--- SUPPLIED DATA Enclosed Below ---

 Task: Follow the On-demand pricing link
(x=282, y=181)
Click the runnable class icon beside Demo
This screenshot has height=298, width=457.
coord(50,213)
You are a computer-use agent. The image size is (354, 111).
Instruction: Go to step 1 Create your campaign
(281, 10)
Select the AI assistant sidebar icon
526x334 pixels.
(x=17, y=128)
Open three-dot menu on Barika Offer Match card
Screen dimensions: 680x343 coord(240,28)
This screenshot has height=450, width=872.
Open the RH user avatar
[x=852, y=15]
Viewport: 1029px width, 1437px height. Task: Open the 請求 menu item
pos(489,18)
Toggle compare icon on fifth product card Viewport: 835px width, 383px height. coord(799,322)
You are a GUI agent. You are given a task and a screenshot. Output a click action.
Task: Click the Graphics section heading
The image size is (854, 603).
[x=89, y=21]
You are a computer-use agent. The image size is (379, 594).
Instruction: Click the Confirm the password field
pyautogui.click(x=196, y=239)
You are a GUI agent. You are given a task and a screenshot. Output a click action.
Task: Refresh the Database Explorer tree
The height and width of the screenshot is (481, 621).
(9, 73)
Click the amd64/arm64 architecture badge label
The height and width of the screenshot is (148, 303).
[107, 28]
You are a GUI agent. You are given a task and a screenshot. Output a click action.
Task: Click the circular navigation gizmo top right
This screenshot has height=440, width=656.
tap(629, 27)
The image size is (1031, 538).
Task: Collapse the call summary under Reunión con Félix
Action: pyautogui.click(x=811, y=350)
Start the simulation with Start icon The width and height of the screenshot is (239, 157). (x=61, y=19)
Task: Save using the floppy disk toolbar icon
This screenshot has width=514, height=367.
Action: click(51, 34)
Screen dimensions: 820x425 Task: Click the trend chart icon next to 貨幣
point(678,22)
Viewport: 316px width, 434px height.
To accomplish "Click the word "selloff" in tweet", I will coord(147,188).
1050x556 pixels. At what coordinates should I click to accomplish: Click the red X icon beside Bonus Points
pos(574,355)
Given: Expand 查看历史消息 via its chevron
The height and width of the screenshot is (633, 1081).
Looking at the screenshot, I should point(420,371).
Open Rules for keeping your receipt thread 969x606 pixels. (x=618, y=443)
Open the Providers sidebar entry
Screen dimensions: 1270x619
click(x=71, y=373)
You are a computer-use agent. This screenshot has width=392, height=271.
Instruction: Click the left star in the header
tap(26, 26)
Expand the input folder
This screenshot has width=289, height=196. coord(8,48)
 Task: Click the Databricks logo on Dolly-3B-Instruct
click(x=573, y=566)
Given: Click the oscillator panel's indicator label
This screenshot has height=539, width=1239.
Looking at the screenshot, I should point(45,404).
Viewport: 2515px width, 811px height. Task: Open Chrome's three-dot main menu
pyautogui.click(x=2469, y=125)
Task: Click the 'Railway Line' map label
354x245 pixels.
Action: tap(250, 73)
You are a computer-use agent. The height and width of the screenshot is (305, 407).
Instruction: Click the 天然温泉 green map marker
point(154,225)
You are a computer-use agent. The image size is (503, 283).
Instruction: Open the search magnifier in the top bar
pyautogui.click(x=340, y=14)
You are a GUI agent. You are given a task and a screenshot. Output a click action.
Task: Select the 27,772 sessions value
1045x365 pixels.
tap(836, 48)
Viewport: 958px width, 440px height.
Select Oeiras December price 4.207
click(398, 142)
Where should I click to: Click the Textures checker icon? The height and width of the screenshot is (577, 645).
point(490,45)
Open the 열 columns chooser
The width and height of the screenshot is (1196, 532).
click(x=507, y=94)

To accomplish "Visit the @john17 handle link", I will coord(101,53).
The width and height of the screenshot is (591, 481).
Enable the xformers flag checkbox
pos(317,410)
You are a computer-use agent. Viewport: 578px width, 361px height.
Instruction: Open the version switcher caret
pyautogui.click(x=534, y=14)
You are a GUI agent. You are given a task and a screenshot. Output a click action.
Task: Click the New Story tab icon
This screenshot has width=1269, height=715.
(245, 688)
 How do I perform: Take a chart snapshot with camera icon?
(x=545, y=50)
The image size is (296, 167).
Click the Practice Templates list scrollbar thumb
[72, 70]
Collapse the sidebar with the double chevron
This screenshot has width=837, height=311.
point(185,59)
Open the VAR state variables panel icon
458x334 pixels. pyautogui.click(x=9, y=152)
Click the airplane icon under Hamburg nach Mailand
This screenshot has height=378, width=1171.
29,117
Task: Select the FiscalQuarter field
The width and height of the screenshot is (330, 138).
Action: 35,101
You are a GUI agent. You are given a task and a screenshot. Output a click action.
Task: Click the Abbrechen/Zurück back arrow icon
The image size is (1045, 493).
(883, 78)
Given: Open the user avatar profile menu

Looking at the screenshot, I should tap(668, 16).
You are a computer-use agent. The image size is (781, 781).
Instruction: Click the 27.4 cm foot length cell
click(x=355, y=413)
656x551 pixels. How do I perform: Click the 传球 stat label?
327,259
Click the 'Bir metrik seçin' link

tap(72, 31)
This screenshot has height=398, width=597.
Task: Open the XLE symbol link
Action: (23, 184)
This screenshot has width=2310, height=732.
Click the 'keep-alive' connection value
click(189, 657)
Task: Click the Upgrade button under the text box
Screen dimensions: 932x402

--- End of Enclosed SUPPLIED DATA ---

_TO DO_
In the records above, return precisely the line containing "Click the Practice" and each line that comes after it, up to the final one.

_ANSWER SECTION_
Click the Practice Templates list scrollbar thumb
[72, 70]
Collapse the sidebar with the double chevron
This screenshot has width=837, height=311.
point(185,59)
Open the VAR state variables panel icon
458x334 pixels. pyautogui.click(x=9, y=152)
Click the airplane icon under Hamburg nach Mailand
This screenshot has height=378, width=1171.
29,117
Task: Select the FiscalQuarter field
The width and height of the screenshot is (330, 138).
Action: 35,101
You are a GUI agent. You are given a task and a screenshot. Output a click action.
Task: Click the Abbrechen/Zurück back arrow icon
The image size is (1045, 493).
(883, 78)
Given: Open the user avatar profile menu

Looking at the screenshot, I should tap(668, 16).
You are a computer-use agent. The image size is (781, 781).
Instruction: Click the 27.4 cm foot length cell
click(x=355, y=413)
656x551 pixels. How do I perform: Click the 传球 stat label?
327,259
Click the 'Bir metrik seçin' link

tap(72, 31)
This screenshot has height=398, width=597.
Task: Open the XLE symbol link
Action: (23, 184)
This screenshot has width=2310, height=732.
Click the 'keep-alive' connection value
click(189, 657)
Task: Click the Upgrade button under the text box
Screen dimensions: 932x402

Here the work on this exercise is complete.